As most hospital executives know, keeping up with the zillions of standards and technology specifications getting introduced or refined can take hours. Add in time spent making sure technology is in accordance with ever-evolving regulations, and CIOs' schedules start to rival those of their physician peers.
But beginning two months ago, a new standards framework known as Fast Healthcare Interoperability Resources, or FHIR, has been developed and promoted by interoperability organization Health Level Seven (HL7) International.
The framework is starting to find its way into the spotlight. In December, HL7 announced the launch of the Argonaut Project, an initiative created to address the recommendations of the JASON Task Force, a joint task force of the HIT Standards and Policy Committees. The goal of the newly formed Argonaut Project—which includes members of athenahealth, Beth Israel Deaconess Medical Center, Cerner, Epic, Intermountain Healthcare, Mayo Clinic, MEDITECH, McKesson, Partners HealthCare System, The Advisory Board Company and SMART at the Boston Children's Hospital Informatics Program—is to accelerate the development and adoption of FHIR.
Healthcare Dive caught up with HL7 CEO Dr. Charles Jaffe, MD, PhD to get his take on the most important things CIOs should know about about FHIR—and why it's worthy of attention.
Q: What exactly is FHIR?
A: FHIR is a platform that combines the best features of existing HL7 standards with modern Web technologies. The existing standards upon which FHIR is built provide a framework that is easy to develop and even easier to implement. FHIR [comprises] discrete modular components, called resources, which can be reused and re-purposed. To this FHIR adds state-of-the-art, open specifications to enable security and privacy. FHIR is uniquely agile for very rapidly creating new solutions that simplify data aggregation and address the needs of the mobile computing environment.

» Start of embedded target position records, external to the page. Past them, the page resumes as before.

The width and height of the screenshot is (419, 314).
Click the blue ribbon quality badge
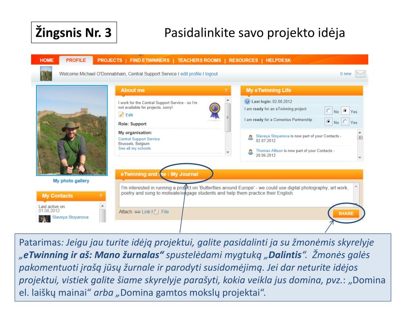[214, 110]
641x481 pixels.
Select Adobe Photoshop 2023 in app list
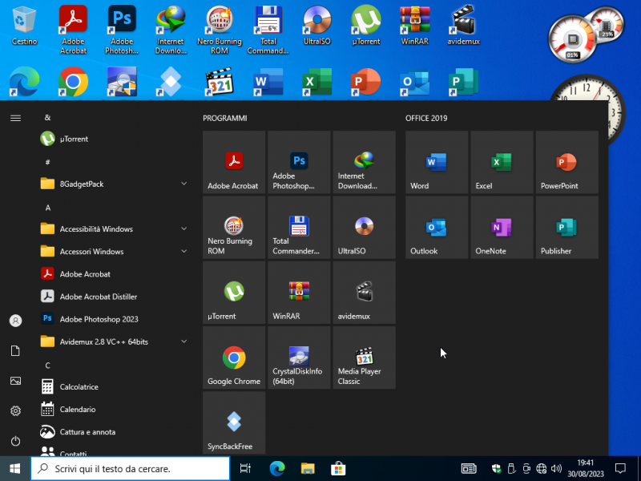pyautogui.click(x=99, y=319)
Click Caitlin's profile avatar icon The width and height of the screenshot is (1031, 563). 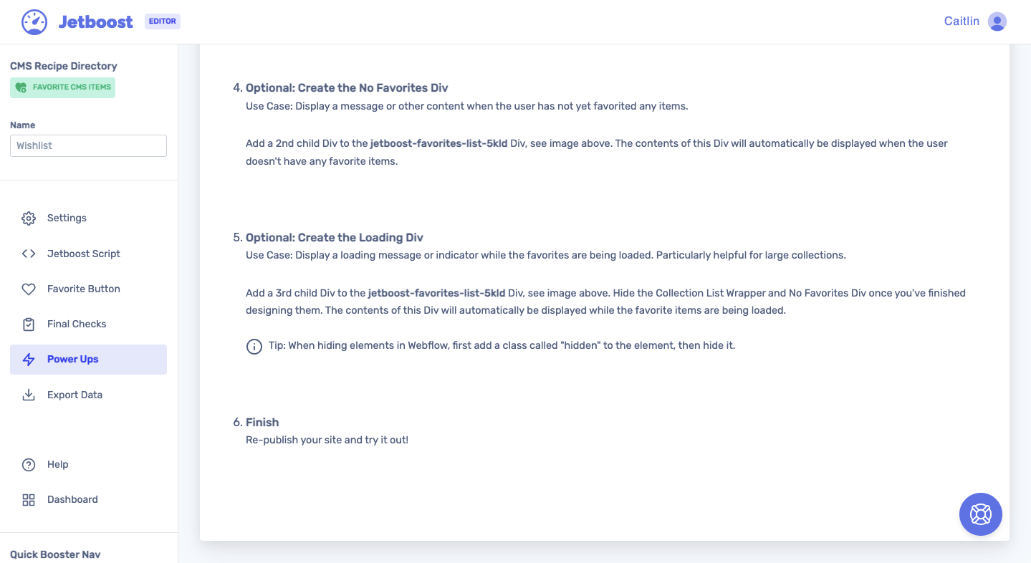pyautogui.click(x=997, y=21)
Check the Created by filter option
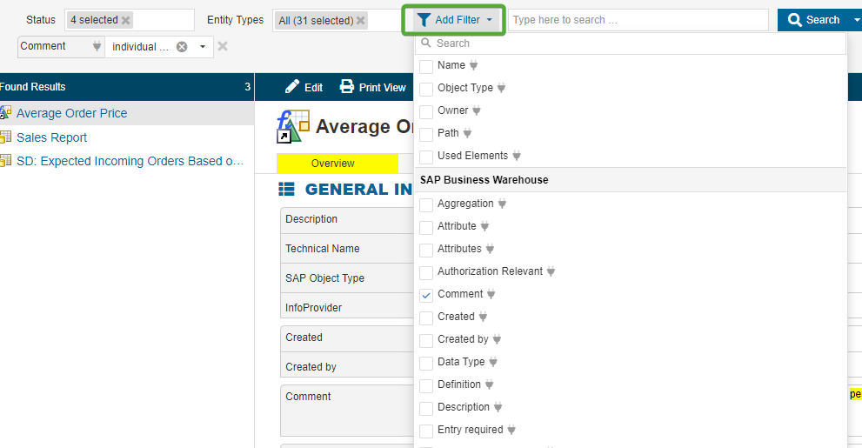862x448 pixels. (x=426, y=340)
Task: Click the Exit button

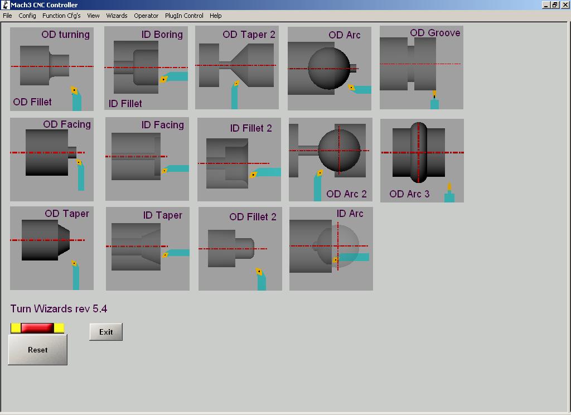Action: point(106,332)
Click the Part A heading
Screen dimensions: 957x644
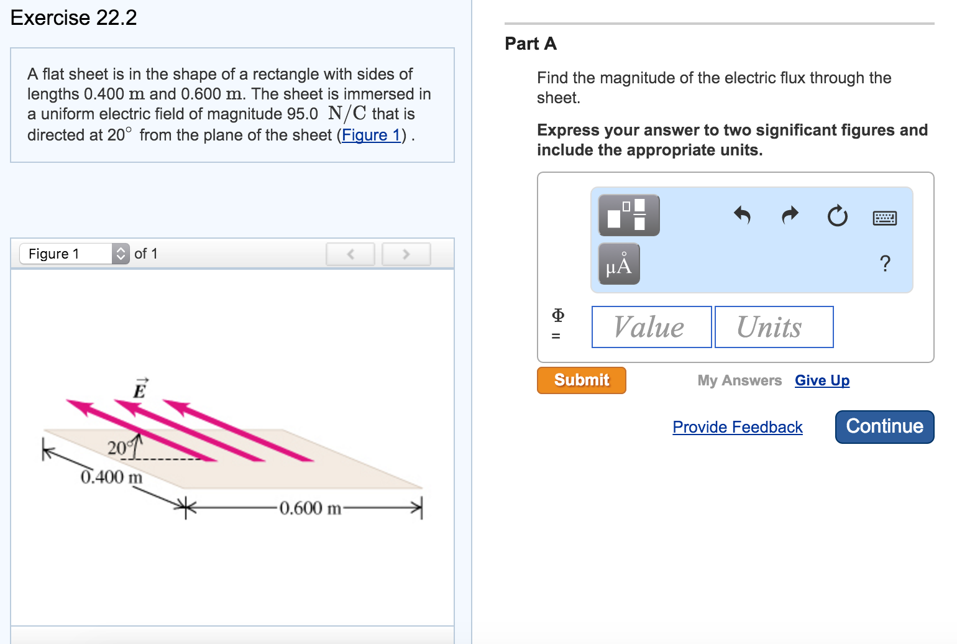tap(530, 44)
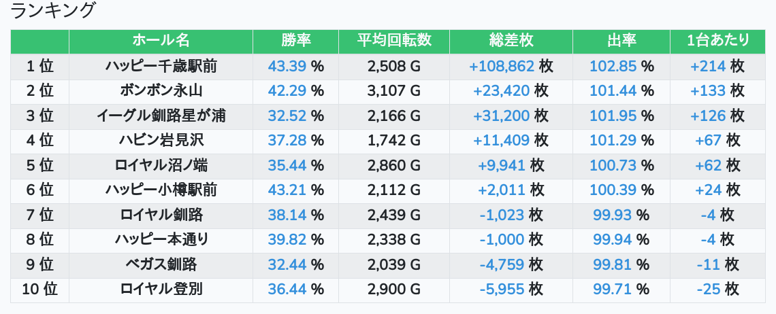
Task: Click the 出率 column header
Action: point(621,41)

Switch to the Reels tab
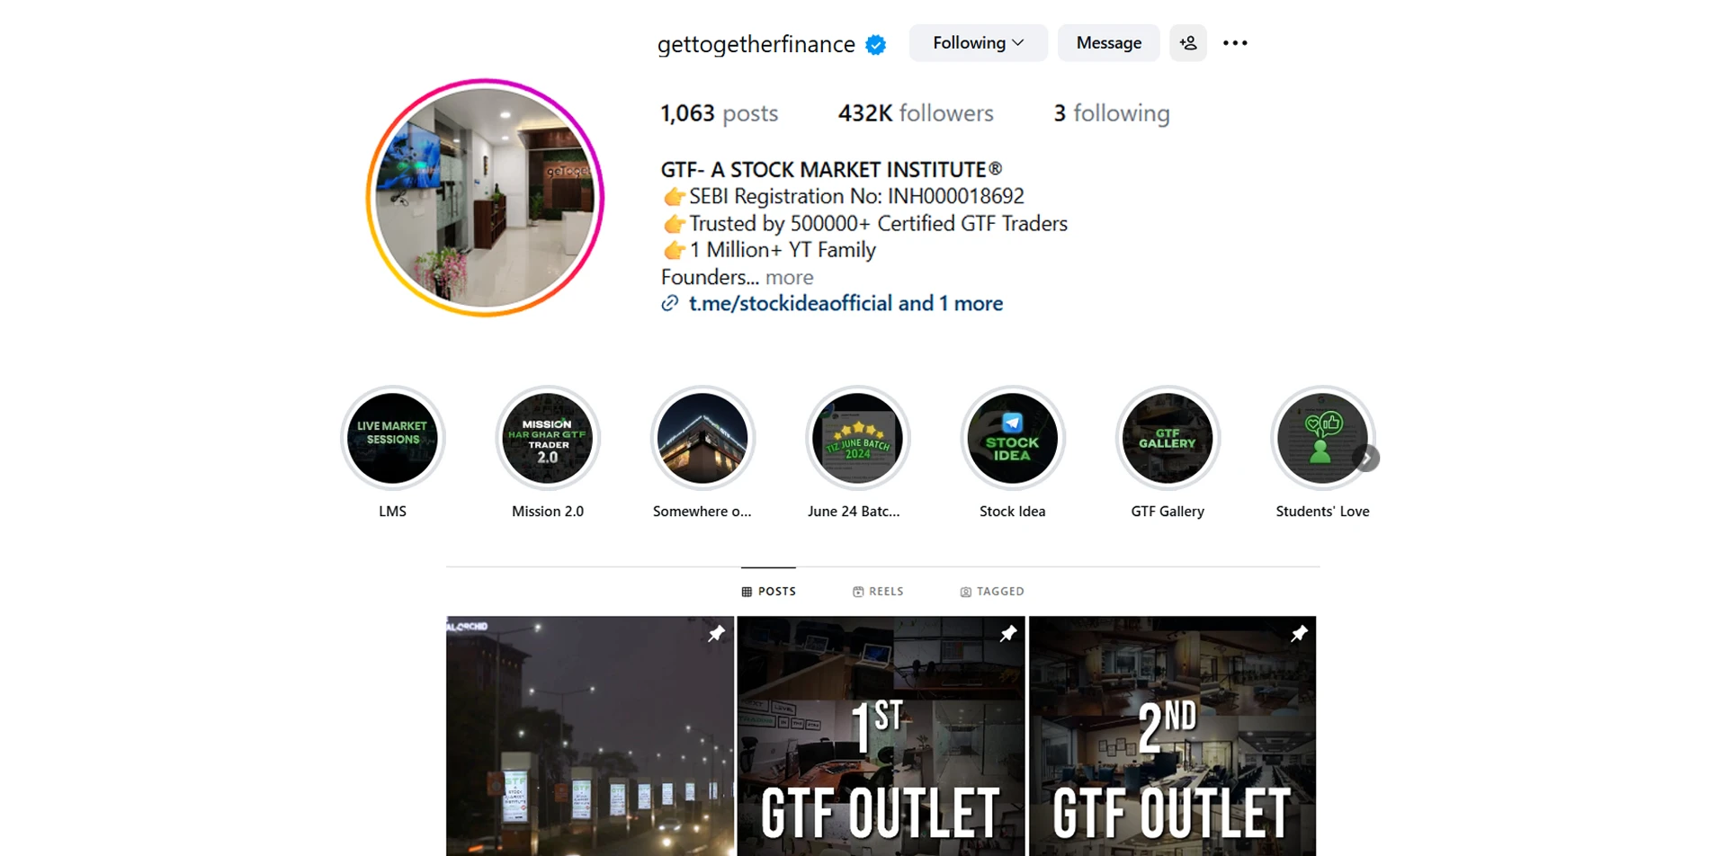coord(878,592)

2. Why is FHIR emerging now?
There is an increasing demand for interoperability that cannot be easily solved in legacy systems. These approaches are often encumbered by optionality and customization that may render nearly identical systems (from a single vendor) incapable of exchanging structured data. Not only does FHIR help to solve this problem, but it also allows for data queries that are cumbersome or impossible with previous technologies.

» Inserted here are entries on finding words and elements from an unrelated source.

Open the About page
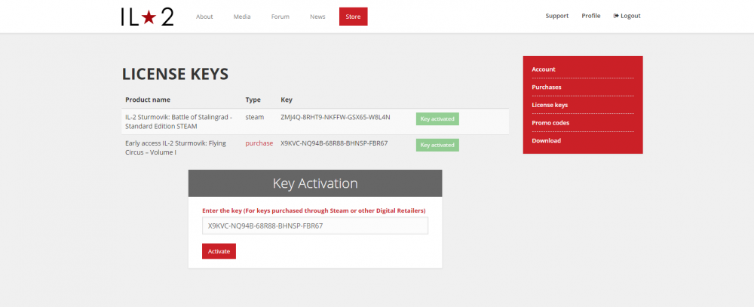The width and height of the screenshot is (754, 307). [x=204, y=17]
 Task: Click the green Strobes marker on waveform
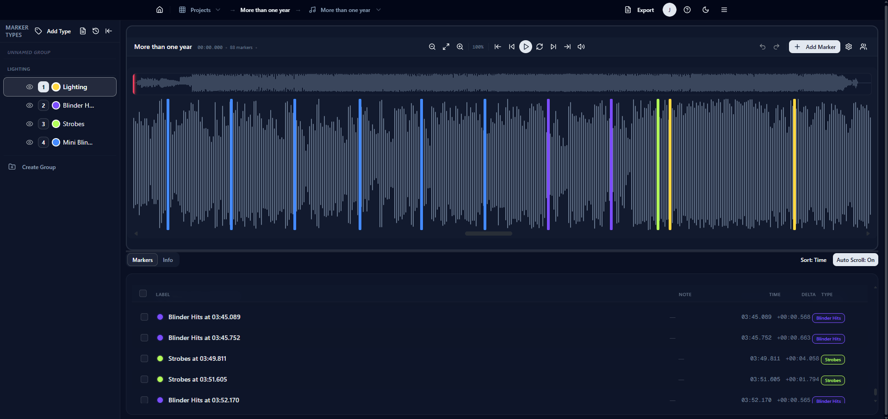tap(658, 164)
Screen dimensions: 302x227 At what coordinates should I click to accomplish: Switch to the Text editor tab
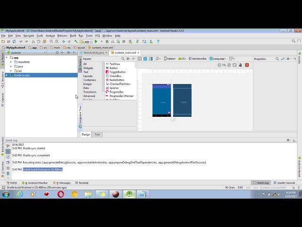(x=97, y=134)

3. What are a few reasons the standard is important?
FHIR is fast to learn, fast to develop and fast to implement. Implementation times are often reduced by a factor of ten or more, and the cost for such projects may decline proportionately. FHIR has been developed to integrate well with existing legacy standards, such as the Version 2 family and CDA (Clinical Document Architecture). FHIR is remarkably well understood by clinicians, who are able to recognize use cases and work flow. With the advent of the Argonaut Project, FHIR has the support for both development and implementation by the leading EHR vendors and by the healthcare systems that have made a commitment to implement FHIR solutions.

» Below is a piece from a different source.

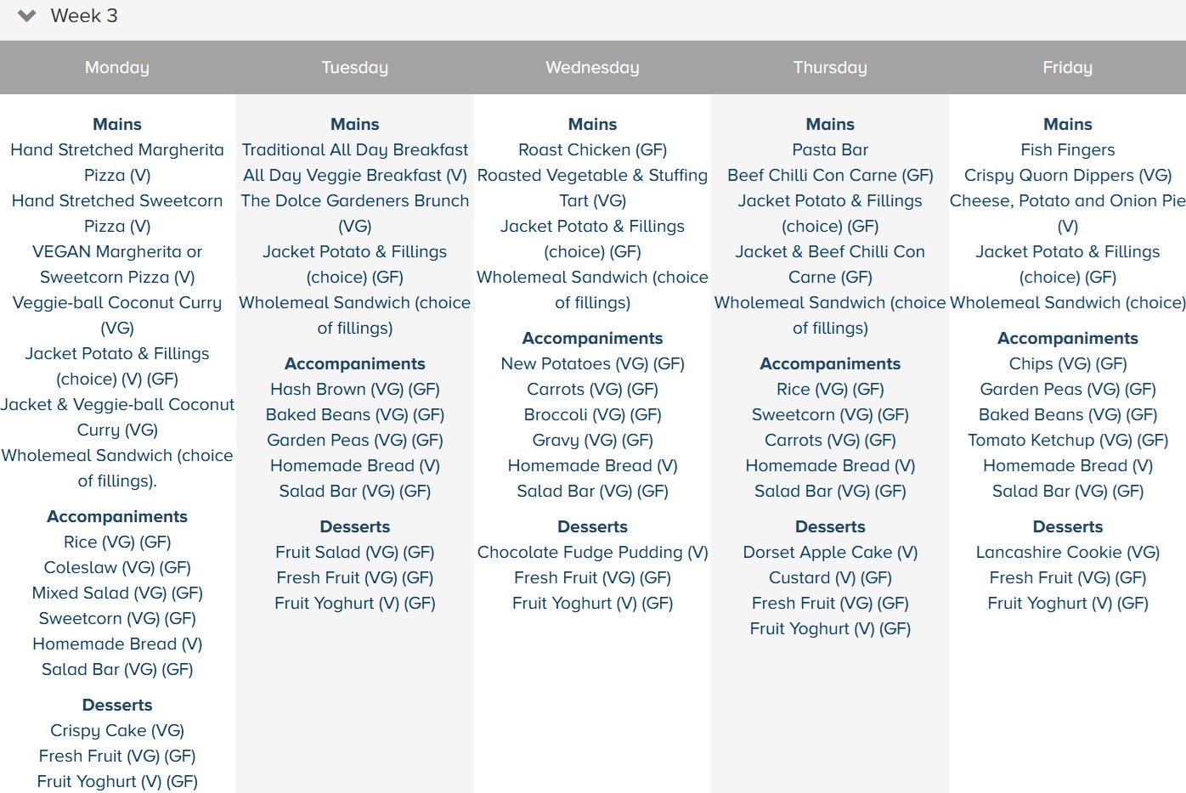Click the Week 3 heading text
1186x793 pixels.
click(x=84, y=16)
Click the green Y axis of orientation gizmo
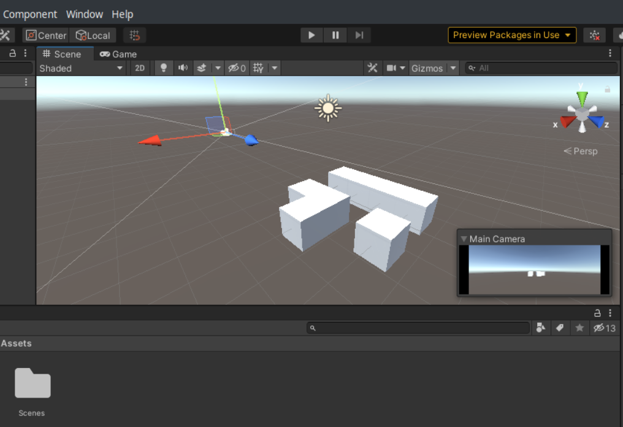The height and width of the screenshot is (427, 623). point(582,98)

4. What else should hospital CIOs know about FHIR?
FHIR was developed with the implementer in mind from the very start. Not only can FHIR coexist with existing systems, but FHIR also enables innovative uses of complex data. FHIR provides a solution to many real-world problems in the environment of accountable care, and yet FHIR is sufficiently flexible to address the requirements of emerging scientific discovery, such as genomics. Like all other HL7 specifications, FHIR is free.